Cette publicité pour Dior Homme (époque Hedi Slimane) met en scène un homme vêtu de noir errant tête baissée vers ses souliers dans une pièce jonchée de figures géométriques diverses, cônes, parallélépipèdes, cubes, rectangles. Pensif ou mélancolique, il a l'air de se demander ce qu'il fait là, et nous aussi un peu d'ailleurs.


La pose du modèle et surtout les éléments disposés autour de lui peuvent être vus comme une référence directe à la gravure d'Albrecht Dürer Melancholia I. Je pense essentiellement aux volumes géométriques (sphère, polyèdre) sur la gauche du panneau. Notez également l'étendue d'eau située à l'arrière plan sous l'arc en ciel : j'y reviendrai.

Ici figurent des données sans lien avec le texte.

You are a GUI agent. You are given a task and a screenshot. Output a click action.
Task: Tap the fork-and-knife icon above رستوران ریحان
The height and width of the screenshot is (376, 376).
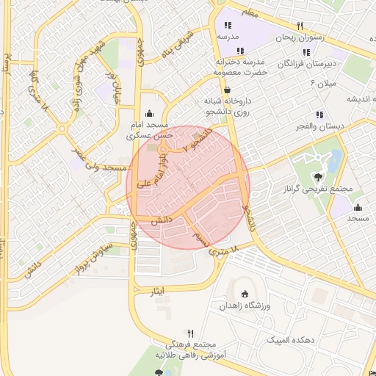click(x=300, y=26)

Les interprétations et commentaires sur cette oeuvre sont tellement nombreux sur qu'il est illusoire de prétendre les résumer ici. De nombreux commentateurs (Erwin Panofsky et Frances Yates pour en citer deux parmi les plus importants) se sont intéressés aux solides géométriques disposées près du personnage : polyèdre au second plan (à proximité de l'échelle, symbole des degrés de la connaissance alchimiste), sphère située à gauche et carré magique derrière l'ange. Compas, règle, équerre, rabot, marteau, tenailles à l'abandon sur le sol sont aussi des outils qui servent à mesurer des proportions (instruments du géomètre, de l'architecte, de l'astronome...).
L'attitude mélancolique est ici associée - et c'est une nouveauté à l'époque - à l'esprit mathématique comme symbole de la quête intellectuelle à son degré le plus absolu. L'esprit humain se heurte à l'insondable complexité des objets mathématiques et la vanité d'une recherche scientifique sans fin (imperfection de l'esprit humain, limites de l'entendement, futilité de ses préoccupations). La mélancolie n'est pas seulement un phénomène médical ou psychologique, elle touche aux fondements de la pensée et revêt une dignité intellectuelle plus profonde.

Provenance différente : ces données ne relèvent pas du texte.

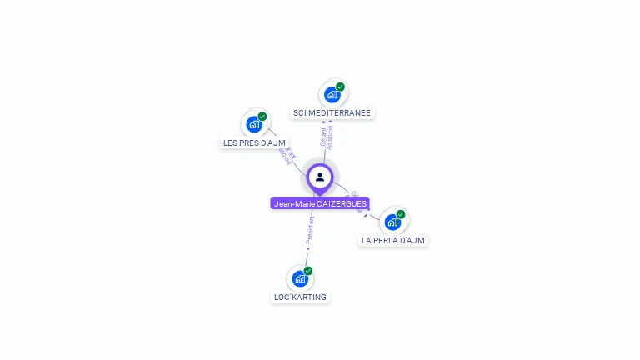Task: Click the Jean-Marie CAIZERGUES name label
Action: (319, 203)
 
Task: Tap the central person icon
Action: (320, 177)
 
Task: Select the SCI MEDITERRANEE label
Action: (332, 112)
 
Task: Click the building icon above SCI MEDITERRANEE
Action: (332, 94)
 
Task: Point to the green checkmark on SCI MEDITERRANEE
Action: (340, 87)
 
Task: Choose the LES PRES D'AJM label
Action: (254, 142)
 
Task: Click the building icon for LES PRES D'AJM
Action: (254, 124)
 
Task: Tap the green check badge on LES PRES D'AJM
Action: (262, 117)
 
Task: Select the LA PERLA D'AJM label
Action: (392, 240)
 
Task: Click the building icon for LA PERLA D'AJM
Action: (392, 222)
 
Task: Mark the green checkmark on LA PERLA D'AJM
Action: (401, 214)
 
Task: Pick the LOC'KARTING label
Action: (300, 297)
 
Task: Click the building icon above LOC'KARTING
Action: (300, 278)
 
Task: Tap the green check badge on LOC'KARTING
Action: (308, 271)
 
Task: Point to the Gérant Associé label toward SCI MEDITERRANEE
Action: (327, 136)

Bref. Avant de conclure je reviens sur l'étendue d'eau qui se trouve à l'arrière plan de la gravure à gauche, et qui peut être aussi un symbole du monde changeant ou du voyage. Elle apparaît justement dans la dernière campagne Hugo Boss où l'opposition avec les motifs géométriques réguliers (pierre / acier) situés au premier plan est flagrante.


La mode insouciante et volage trouve ici les moyens d'illustrer sa dignité, son sérieux, sa noblesse intellectuelle. La coupe des vêtements se rattache moins à l'art de la couture qu'à la science des nombres et des surfaces. Les solides géométriques soulignent la sobriété et la pureté aristocratique de la marque. On les retrouve également chez Hugo Boss où des polyèdres métalliques ou de Plexiglas bleuté apparaissent au milieu des blocs de béton dont le rivage est jonché. Opposition franche de l'eau et de la pierre, de la verticalité et du champ de ruine, l'image est peut-être une façon de montrer que la mode ne peut faire l'économie d'une méditation sur le temps et sur la tentative de l'homme à créer des formes vouées à la destruction.